Home | Writings >> What is git LFS?
February 22, 2023
In preparation for using a lot more Python, I decided to refresh my Python knowedge and publish my first Python module at https://pypi.org/project/shortscale/.
Some readers may recognize shortscale from earlier explorations in JavaScript, Rust, and Go.
This post covers the following steps:
Installing Python on macOS is easiest with the official installer or with homebrew.
I wanted a way to switch between Python versions, so I followed the instructions for pyenv.
NOTE: This does a full local build of CPython, and requires dependencies different from the macOS command line tools.
# 1. Install pyenv
# from https://github.com/pyenv/pyenv#set-up-your-shell-environment-for-pyenv
git clone https://github.com/pyenv/pyenv.git $HOME/.pyenv
export PYENV_ROOT="$HOME/.pyenv"
export PATH="$PYENV_ROOT/bin:$PATH"
eval "$(pyenv init --path)"
# 2. Fix dependencies for macOS
# from https://github.com/pyenv/pyenv/wiki#suggested-build-environment
brew install openssl readline sqlite3 xz zlib tcl-tk
# 3. After the brew install, fix LDFLAGS, CPPFLAGS and add tcl-tk/bin onto PATH
export LDFLAGS="$LDFLAGS -L$HOME/homebrew/opt/openssl@3/lib -L$HOME/homebrew/opt/readline/lib -L$HOME/homebrew/opt/sqlite/lib -L$HOME/homebrew/opt/zlib/lib -L$HOME/homebrew/opt/tcl-tk/lib -L$HOME/homebrew/opt/openssl@3/lib -L$HOME/homebrew/opt/readline/lib -L$HOME/homebrew/opt/sqlite/lib -L$HOME/homebrew/opt/zlib/lib -L$HOME/homebrew/opt/tcl-tk/lib"

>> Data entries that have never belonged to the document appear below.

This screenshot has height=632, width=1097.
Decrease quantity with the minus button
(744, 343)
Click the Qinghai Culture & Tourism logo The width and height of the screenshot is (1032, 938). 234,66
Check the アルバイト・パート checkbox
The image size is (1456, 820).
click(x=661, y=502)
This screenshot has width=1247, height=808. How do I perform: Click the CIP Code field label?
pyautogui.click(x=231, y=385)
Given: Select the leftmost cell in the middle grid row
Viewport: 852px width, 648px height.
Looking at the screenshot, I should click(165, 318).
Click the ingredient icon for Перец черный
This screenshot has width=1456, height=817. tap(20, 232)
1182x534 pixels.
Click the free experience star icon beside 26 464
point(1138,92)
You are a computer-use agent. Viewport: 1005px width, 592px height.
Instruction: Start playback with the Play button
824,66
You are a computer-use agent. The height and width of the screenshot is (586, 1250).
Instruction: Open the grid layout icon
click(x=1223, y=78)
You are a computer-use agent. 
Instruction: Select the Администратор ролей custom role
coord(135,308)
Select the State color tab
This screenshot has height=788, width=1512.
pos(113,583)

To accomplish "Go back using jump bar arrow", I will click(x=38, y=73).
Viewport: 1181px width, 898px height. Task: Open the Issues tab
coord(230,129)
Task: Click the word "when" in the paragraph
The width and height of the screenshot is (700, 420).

export CPPFLAGS="$CPPFLAGS -I$HOME/homebrew/opt/openssl@3/include -I$HOME/homebrew/opt/readline/include -I$HOME/homebrew/opt/sqlite/include -I$HOME/homebrew/opt/zlib/include -I$HOME/homebrew/opt/tcl-tk/include -I$HOME/homebrew/opt/openssl@3/include -I$HOME/homebrew/opt/readline/include -I$HOME/homebrew/opt/sqlite/include -I$HOME/homebrew/opt/zlib/include -I$HOME/homebrew/opt/tcl-tk/include"
export PATH=$HOME/homebrew/opt/tcl-tk/bin:$PATH
# 4. Use pyenv to build and install python v3.10 and make it the global default
pyenv install 3.10
pyenv global 3.10
# Point to the installed version in .bash_profile (instead of depending on the pyenv shim)
export PATH=$HOME/.pyenv/versions/3.10.9/bin:$PATH
Python modules and their dependencies can be installed from pypi.org using pip install
.
Configuring a virtual environment will isolate modules under a .venv
directory, which is easy to clean up, rather than installing everything globally.
I created a venv under my home directory.
python3 -m venv ~/.venv
Instead of "activating" the venv, which changes the prompt, I prepended the .venv/bin directory onto my PATH.
export PATH=$HOME/.venv/bin:$PATH
First I wrote a skeleton shortscale
function which just returns a string with the input.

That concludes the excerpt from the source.